Yugoslavya’dan Türkiye’ye İslami Sol Mücadele: Sosyalizme Tercüme

 

Geçtiğimiz hafta Salt Galata’da açılan Sosyalizme Tercüme sergisi Yugoslavya Komünist Partisi’nde örgütlenen Türkçe konuşan Müslüman halkların mücadelesini odağına alıyor. Yugoslavya tarihine ilişkin çalışmalar yürüten ve serginin araştırma güzergahını belirleyen Sezgin Boynik ve Tevfik Rada, resmi tarihte Tito rejimiyle sınırlandırılan sosyalist tecrübenin Makedonya ve Kosova’daki izini süren iki araştırmacı. 1919’da kurulan Yugoslavya Komünist Partisi’nde aktif siyaset yürüten ve partiyi destekleyen şiirler yazan Melami şeyhi Hacı Ömer Lütfü Paçariz’in “Devrimci Şiirler” kitabını 2023 yılında yayına hazırladılar.[1]https://www.pykepresje.com/haci-omer-lutfu-devrimci-siirler İstos Yayınlarının konuğu olarak katıldıkları bir söyleşide Sezgin Boynik ve Tevfik Rada, Paçariz’in Çiftçi ve İşçi Kardaşlarıma adlı ilk şiirinin Sosyalist Fecri gazetesinde basıldığını aktarır.
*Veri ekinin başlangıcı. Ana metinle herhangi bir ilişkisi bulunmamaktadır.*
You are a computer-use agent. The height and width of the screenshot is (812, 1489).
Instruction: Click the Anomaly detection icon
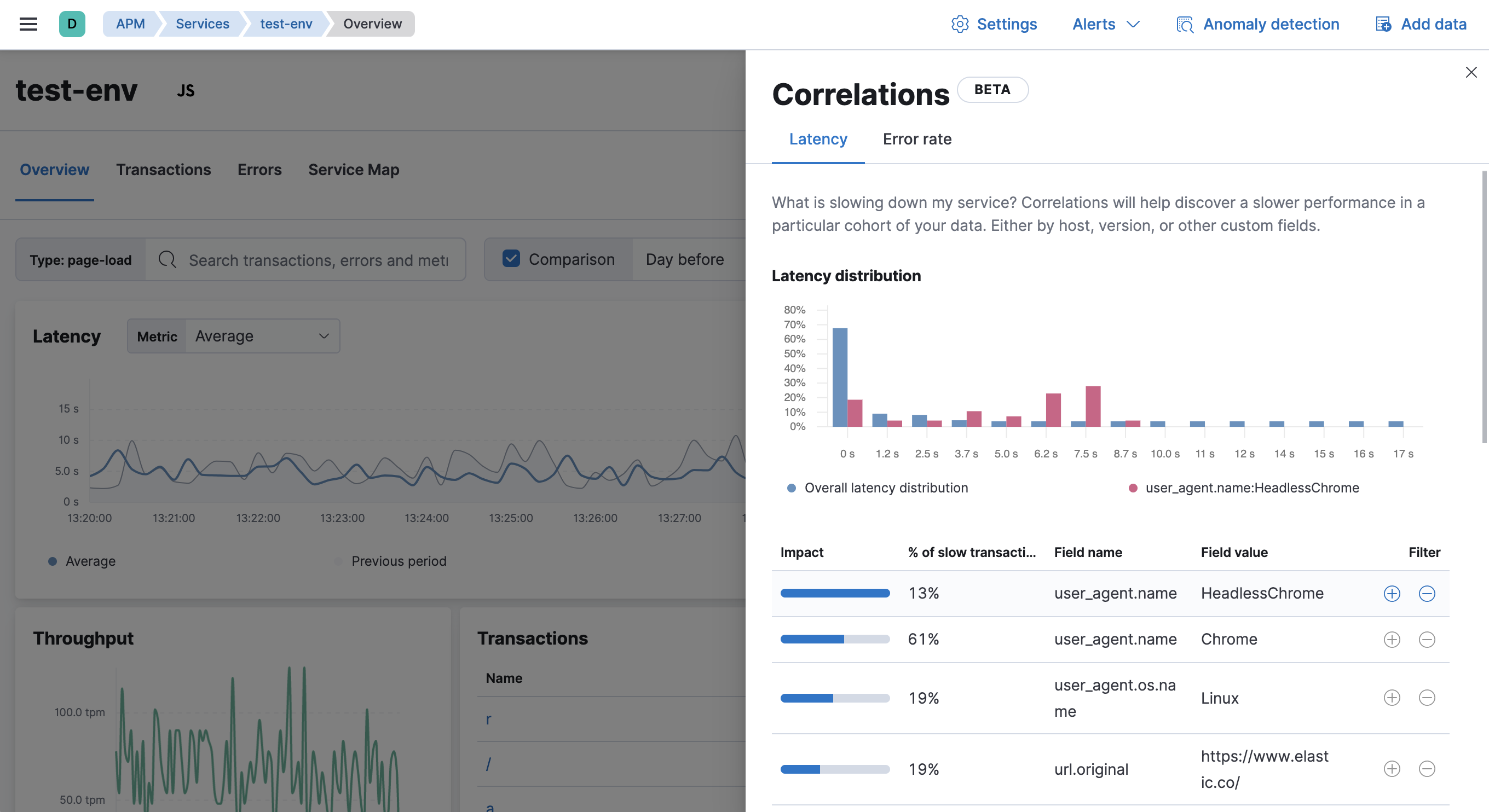(x=1185, y=24)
Söyleşide burjuvazinin Makedonya ve Kosova’da yaptığı zulümleri, talan ve toprak gasplarını, yağmaları konu edinen Sosyalist Fecri gazetesi, Müslüman halkı komünizme yaklaştıran bir imkân olarak değerlendiriliyor.[2]https://www.youtube.com/watch?v=RN7qBTMivgk Sosyalizme Tercüme sergisi de araştırmacıların keşfettiği bu tarihsel olgudan hareketle Yugoslavya’daki devrimci mücadelenin Türkçe konuşan topluluklar ve Müslümanlar tarafından nasıl tecrübe edildiğini irdeliyor. 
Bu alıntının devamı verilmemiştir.